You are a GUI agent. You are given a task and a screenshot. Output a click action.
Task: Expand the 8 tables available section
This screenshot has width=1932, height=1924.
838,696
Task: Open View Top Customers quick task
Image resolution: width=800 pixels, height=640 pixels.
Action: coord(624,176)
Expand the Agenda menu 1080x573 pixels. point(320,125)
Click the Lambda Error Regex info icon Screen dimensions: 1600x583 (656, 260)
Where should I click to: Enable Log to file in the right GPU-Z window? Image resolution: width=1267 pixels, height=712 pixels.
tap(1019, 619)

• Task:
Word for word, restate the lines of the data above that fall between the line holding "Task: Open View Top Customers quick task" and the line holding "Click the Lambda", inclusive, and no other lines.

• Reply:
Task: Open View Top Customers quick task
Image resolution: width=800 pixels, height=640 pixels.
Action: coord(624,176)
Expand the Agenda menu 1080x573 pixels. point(320,125)
Click the Lambda Error Regex info icon Screen dimensions: 1600x583 (656, 260)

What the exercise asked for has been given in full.